Ребенок был голоден, а герцог-отец, показывая гостям на сына, весело посмеивался над его мучениями. Истязание прекратилось, когда велели подавать второе блюдо.
Герцог приказал сменить маленького часового и, когда тот подошел к столу, поздравил его лейтенантом. Только после этого Карлу Петру Ульриху было позволено занять место за столом согласно новому званию.
Эпизод этот дает представление об особенностях «голштинской педагогии», которая в том и заключалась, что ребенок как бы сразу становился взрослым и вместо игр оказывался включенным во взрослую жизнь.
Во всяком случае, о голштинских игрушках Карла Петра Ульриха не известно ничего, словно ребенок и не играл вообще… Профессор П. И. Ковалевский утверждал, что Петр III «природы не любил, к животным был безжалостен».
Однако самые тяжелые испытания ждали Карла Петра Ульриха впереди. После смерти отца к нему приставили воспитателя — кавалерийского офицера Брюммера.
Придворные злословили, что он воспитывает принца точно так же, как лошадей на конюшне. На это Брюммер резонно отвечал, что за те ничтожные деньги, которые он получает, принц и не заслуживает лучшего воспитания.
Система воспитания, по Брюммеру, была жестокой, почти садистской.
Учеба давалась Карлу Петру Ульриху нелегко, а Брюммер, вместо того чтобы подбодрить воспитанника, изощрялся в изобретении все новых и новых наказаний.
То и дело ребенка оставляли без обеда, а чтобы усилить воздействие наказания, заставляли его, голодного, стоять с нарисованным на шее ослом в дверях столовой и смотреть, как весело пируют взрослые.
Часами стоял Карл Петр Ульрих голыми коленями на горохе, пока колени не распухали.
Его привязывали к столу и секли розгами и хлыстом…
Удивительно, что эти бессмысленные жестокости совершались над будущим монархом — кроме голштинской короны, одиннадцатилетний мальчик был наследником корон России и Швеции.
Даже когда Карла Петра Ульриха официально объявили наследником шведского престола, обращение с ним не переменилось.

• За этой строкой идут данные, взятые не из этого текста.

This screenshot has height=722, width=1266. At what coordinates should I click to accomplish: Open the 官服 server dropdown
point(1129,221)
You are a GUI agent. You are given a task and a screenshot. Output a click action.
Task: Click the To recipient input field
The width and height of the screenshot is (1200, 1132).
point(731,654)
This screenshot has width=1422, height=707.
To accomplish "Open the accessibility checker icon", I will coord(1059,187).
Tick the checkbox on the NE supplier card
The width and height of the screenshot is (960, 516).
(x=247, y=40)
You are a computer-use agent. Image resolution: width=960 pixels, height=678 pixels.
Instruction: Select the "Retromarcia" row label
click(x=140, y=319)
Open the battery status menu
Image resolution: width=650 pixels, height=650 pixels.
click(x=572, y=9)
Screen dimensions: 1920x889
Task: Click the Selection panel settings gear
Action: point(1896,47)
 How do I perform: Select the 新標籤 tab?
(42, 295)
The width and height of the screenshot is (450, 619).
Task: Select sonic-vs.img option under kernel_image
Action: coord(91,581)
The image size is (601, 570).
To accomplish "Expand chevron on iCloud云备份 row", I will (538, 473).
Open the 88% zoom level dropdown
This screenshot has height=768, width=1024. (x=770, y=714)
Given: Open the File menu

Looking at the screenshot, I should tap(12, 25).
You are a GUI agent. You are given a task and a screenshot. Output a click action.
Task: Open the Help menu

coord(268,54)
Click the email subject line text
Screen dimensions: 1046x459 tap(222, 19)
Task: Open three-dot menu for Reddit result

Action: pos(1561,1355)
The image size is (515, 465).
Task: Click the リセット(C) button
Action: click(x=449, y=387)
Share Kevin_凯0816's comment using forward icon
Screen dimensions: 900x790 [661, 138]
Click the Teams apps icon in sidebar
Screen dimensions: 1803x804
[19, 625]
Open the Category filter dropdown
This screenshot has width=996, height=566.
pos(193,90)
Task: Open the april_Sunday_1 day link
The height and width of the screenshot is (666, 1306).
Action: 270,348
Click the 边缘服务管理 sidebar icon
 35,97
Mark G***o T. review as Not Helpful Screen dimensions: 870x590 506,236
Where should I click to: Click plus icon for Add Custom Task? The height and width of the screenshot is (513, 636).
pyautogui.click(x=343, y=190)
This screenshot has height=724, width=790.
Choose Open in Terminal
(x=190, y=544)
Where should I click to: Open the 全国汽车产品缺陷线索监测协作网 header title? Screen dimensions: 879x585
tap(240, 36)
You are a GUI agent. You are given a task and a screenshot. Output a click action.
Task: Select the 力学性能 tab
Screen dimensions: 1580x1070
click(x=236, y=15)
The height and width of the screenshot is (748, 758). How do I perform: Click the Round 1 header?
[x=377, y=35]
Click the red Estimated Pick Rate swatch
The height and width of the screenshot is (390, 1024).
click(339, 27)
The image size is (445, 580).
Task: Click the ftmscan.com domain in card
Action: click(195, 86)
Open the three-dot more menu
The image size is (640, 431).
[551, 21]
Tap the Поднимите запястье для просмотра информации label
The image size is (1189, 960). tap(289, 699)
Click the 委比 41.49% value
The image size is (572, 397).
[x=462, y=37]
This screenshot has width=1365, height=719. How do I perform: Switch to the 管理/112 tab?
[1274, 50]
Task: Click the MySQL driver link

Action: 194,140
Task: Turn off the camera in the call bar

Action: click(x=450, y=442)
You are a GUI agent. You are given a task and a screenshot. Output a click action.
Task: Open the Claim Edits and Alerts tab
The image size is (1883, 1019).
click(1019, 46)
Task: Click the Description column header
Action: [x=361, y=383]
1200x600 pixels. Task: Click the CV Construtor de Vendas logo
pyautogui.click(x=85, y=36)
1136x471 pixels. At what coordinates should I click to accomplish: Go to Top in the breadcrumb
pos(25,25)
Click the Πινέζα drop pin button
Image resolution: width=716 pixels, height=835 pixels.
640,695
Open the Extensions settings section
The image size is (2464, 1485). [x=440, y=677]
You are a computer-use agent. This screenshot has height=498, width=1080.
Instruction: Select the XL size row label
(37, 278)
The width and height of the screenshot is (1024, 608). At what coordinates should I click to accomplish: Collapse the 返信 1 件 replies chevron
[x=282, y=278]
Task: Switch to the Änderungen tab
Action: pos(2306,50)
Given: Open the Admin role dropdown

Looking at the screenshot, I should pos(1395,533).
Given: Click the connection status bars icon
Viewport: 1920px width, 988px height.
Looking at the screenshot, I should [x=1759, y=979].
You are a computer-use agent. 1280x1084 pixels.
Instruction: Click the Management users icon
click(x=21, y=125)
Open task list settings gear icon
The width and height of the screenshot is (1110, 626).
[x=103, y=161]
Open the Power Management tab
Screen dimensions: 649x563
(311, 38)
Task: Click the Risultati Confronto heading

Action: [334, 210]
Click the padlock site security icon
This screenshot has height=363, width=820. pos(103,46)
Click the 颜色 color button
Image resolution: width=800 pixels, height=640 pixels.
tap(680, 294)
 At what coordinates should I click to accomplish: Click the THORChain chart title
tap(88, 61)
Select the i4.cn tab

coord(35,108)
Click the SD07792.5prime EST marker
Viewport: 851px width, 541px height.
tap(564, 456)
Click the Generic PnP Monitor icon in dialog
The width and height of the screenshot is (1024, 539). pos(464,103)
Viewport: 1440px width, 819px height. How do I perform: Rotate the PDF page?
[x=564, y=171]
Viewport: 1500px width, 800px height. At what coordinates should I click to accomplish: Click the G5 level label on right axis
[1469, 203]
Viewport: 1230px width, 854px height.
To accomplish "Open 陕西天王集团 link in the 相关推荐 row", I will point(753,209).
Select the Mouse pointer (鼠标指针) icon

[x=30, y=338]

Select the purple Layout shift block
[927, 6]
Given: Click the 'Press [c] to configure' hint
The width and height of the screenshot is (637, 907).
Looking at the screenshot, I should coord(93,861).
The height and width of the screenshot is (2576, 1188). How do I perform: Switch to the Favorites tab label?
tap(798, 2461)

Правда, теперь хлыстом вколачивали в него уроки шведского языка и шведской истории, но хлыст остался прежним.
Распорядок дня был еще более ужесточен.
С утра до шести вечера принц должен был сидеть на уроках, с шести до восьми — заниматься танцами, «играть в кадриль» с дочерью госпожи Брокфорд, сумевшей подчинить своему влиянию наставника Брюммера.
Для игр и прогулок в расписании времени не оставалось.
— Зачем вы хотите сделать из меня профессора кадрили? — укладываясь спать, спрашивал Карл Петр Ульрих у своего наставника. — Разве императору обязательно танцевать кадриль?
— Как бы я был рад, если б вы поскорее издохли! — чистосердечно отвечал на это Брюммер.
С этим приятным напутствием и засыпал ребенок.
«Система» Брюммера сделала свое дело.
И так-то не очень крепкий от рождения, подрастая, Карл Петр Ульрих превращался в маленького уродца.
Портился и характер.
Екатерина II, впервые встретившаяся тогда со своим будущим супругом, оставила достаточно яркий портрет тринадцатилетнего наследника трех престолов:
«Цвет лица его был бледным, он казался худым и нежного телосложения. Этому ребенку приближенные хотели придать вид взрослого и для этого стесняли его и держали на вытяжке, что должно было сделать его всего фальшивым, от внешнего вида до характера».
…В России между тем дела шли свои чередом.
Потихоньку воевали с турками, исследовали и наносили на карту побережья Ледовитого и Тихого океанов, организовали в Петербурге грандиозную потеху, выстроив для свадьбы шутов Ледяной дворец на Неве…
Еще?
Еще казнили А. П. Волынского, заподозренного в злоумьпплениях против Бирона. 27 июня 1740 года ему отрубили вначале руку, а потом и голову. Язык ему вырвали накануне.
К судьбе Карла Петра Ульриха эти события не имели никакого отношения. Но три с половиной месяца спустя после казни Волынского императрица Анна Иоанновна слегла и семнадцатого октября, сказав Бирону: «Не боись!», отдала богу душу.
Продержался Бирон без Анны Иоанновны всего три недели.
7 ноября фельдмаршал Миних произвел дворцовый переворот, и Бирона сослали в Пелым, а власть в стране оказалась в руках Брауншвейгской фамилии.
Впрочем, также ненадолго…
Меньше чем через год вставшая во главе роты гренадеров Преображенского полка Елизавета Петровна вошла в спальню Анны Леопольдовны и разбудила ее словами: «Сестрица, пора вставать!» Брауншвейгская фамилия была свергнута.